The Indian electricity sector has been operating at full capacity, but Bernstein noted in its most recent strategy note that this is a cycle that will eventually come to an end. It brought to mind the tale of Abhimanyu from Mahabharat, who was able to enter the "Chakravyuh" but was unable to exit it.
Regarding the power sector, the brokerage stated, "None of us want to be the Abhimanyu of this story," looking back at the last cycle to determine what caused the collapse and what industry indicators investors should be aware of. It is still optimistic about the electricity sector for the time being and thinks this is an early cycle.
According to Bernstein, merchant power prices are a high-frequency indication of impending doom. They peaked in April 2009 at Rs 8.4/kWh, after which they began to decline and brought down the entire industry, including financiers, utilities, and equipment.
Bernstein sees a far lower chance of grid restrictions, oversupply during non-solar hours, and DISCOM health deterioration. According to the report, the largest risk in the present cycle might be either a slowdown in demand relative to the predicted rise of 0.8–1 times GDP growth or battery economics, should sodium ion, for example, prove to be commercially effective.
As a result, the international brokerage believes that the current cycle's failure risks are significantly lower than those of the previous one, but Bernstein stated that it would continue to monitor demand, battery economics, and merchant power pricing in order to spot any indication that it is time to flee.
It is still favorable (though selective) for the industry as of right present. It still enjoys Power Grid and NTPC stock. The target price for Power Grid is Rs 315 and for NTPC is Rs 340. Net-net, Bernstein has 'Outperform' on NTPC and Power Grid and is 'Underweight' on IEX and Adani Green Energy. Its targets are Rs 110 on IEX and Rs 500 on Adani Green Energy Ltd.
"What led to the downfall last time: Put simply it was the first phase of privatisation of this industry- where surrounded by government agencies on all sides (coal, transmission, DISCOM), influenced by political objectives and funded by easy money from banks/ NBFCs (which had never seen a slide)- the sector went down the drain," Bernstein stated.
Recall that the power industry lost its license in 2003. In 2008, JSPL opened its first sizable private plant, which produced a 200% return on equity (ROE).
"Back then, we had a 17% power shortfall. In January 2008, there was the Reliance Power initial public offering, which received 73 subscriptions. The process was straightforward: sign an agreement with the state, obtain land to prove it, use the agreement to obtain a loan, award an EPC contract, begin construction, wait for coal, and then intend to sell on the market (at which point prices fell)," signified Bernstein.

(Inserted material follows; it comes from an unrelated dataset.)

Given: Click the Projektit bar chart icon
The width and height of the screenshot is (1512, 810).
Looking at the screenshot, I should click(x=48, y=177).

It claimed that there were problems on the demand side, with power growth falling short of GDP growth. In FY10 and FY11, decreased industrial activity led to an average power demand growth of 5% compared to a 9% GDP growth.
It was mentioned that as more captive generation capacity came online, the requirement for grid electricity decreased.

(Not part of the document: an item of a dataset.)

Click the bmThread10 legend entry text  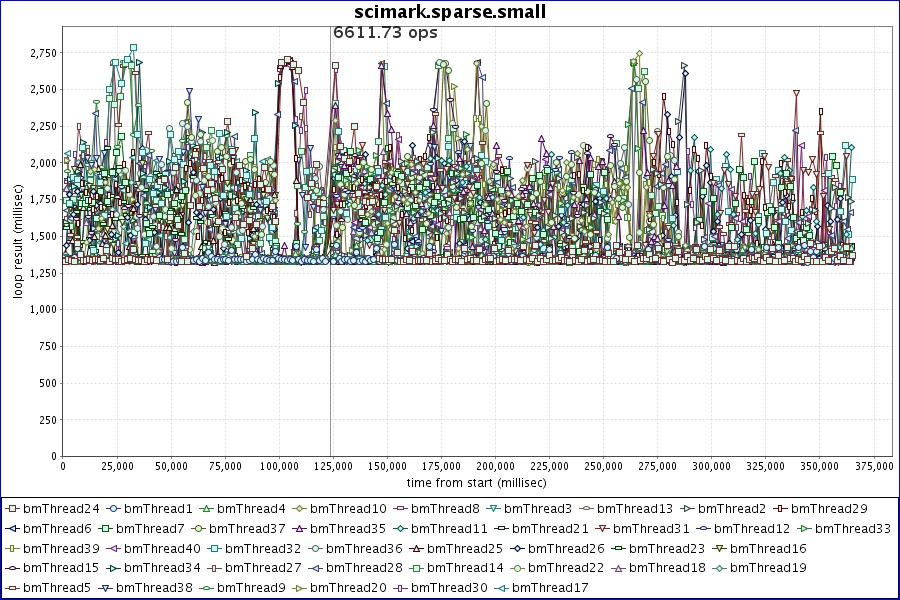click(348, 509)
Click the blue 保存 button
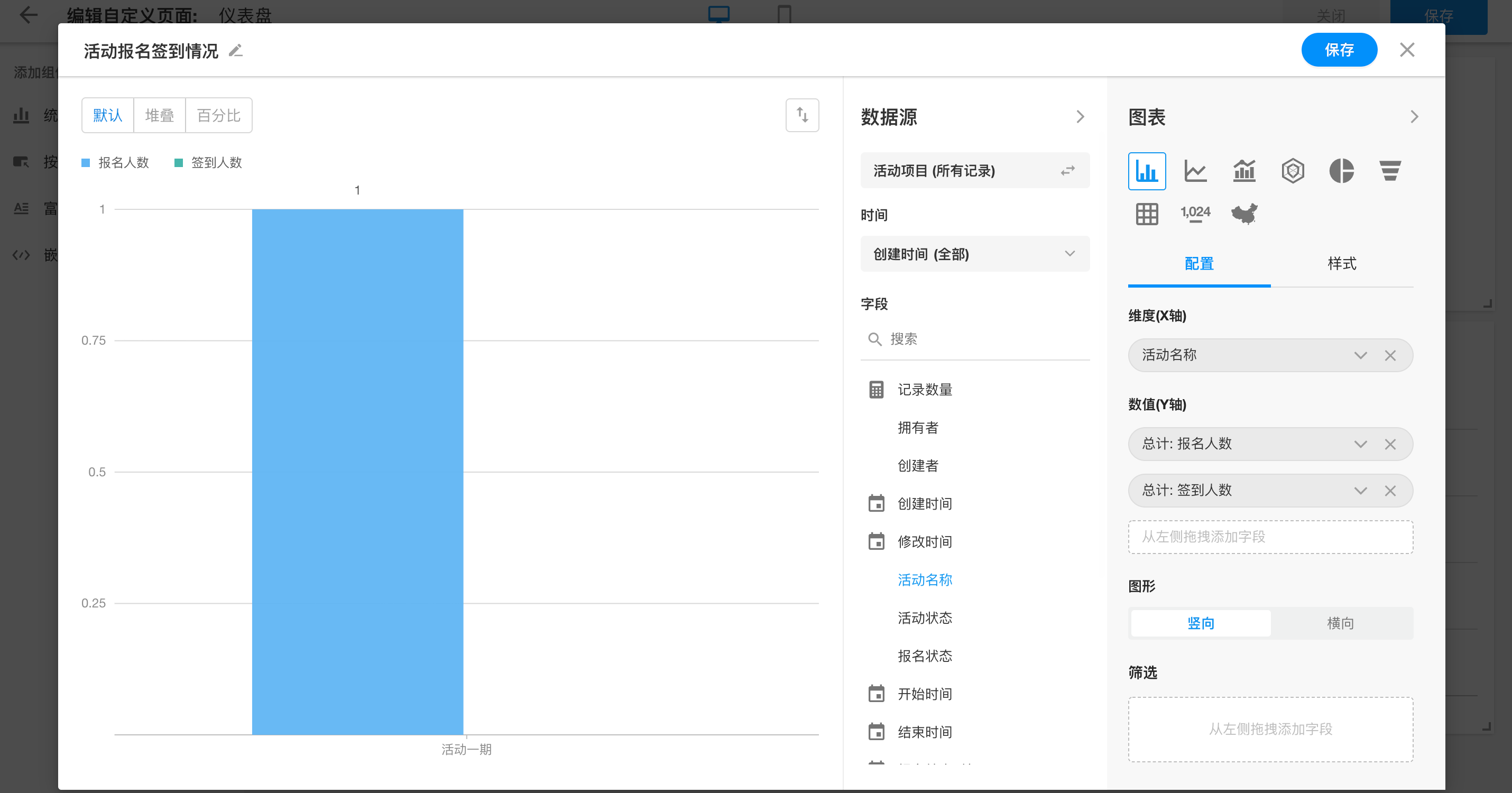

In addition, it mentioned the DISCOM catastrophe. "If you believe that the state of DISCOM is poor right now, consider that in the most recent cycle, DISCOM under-recovery increased to 21% of supply costs in FY12 (compared to 2% in FY22). Even if power was available, they would rather load-shed than buy it because of how ill they were," the statement stated.
Coal shortage was one of the supply side's problems; from FY07–17, the rise in coal production was only 4% CAGR, despite a 10% increase in coal generating capacity during the same period. This forced companies to import coal or shut down operations.
The cost of imported coal increased 100% between May 2009 and January 2011. Furthermore, there was an abundance. On an existing base of 102 GW, India had 90 GW of thermal plants under development in FY10. According to Bernstein, the dispatchable power supply expanded at a compound annual growth rate (CAGR) of 11% between FY09 and FY16, whereas power consumption grew at a CAGR of 5% over the same period.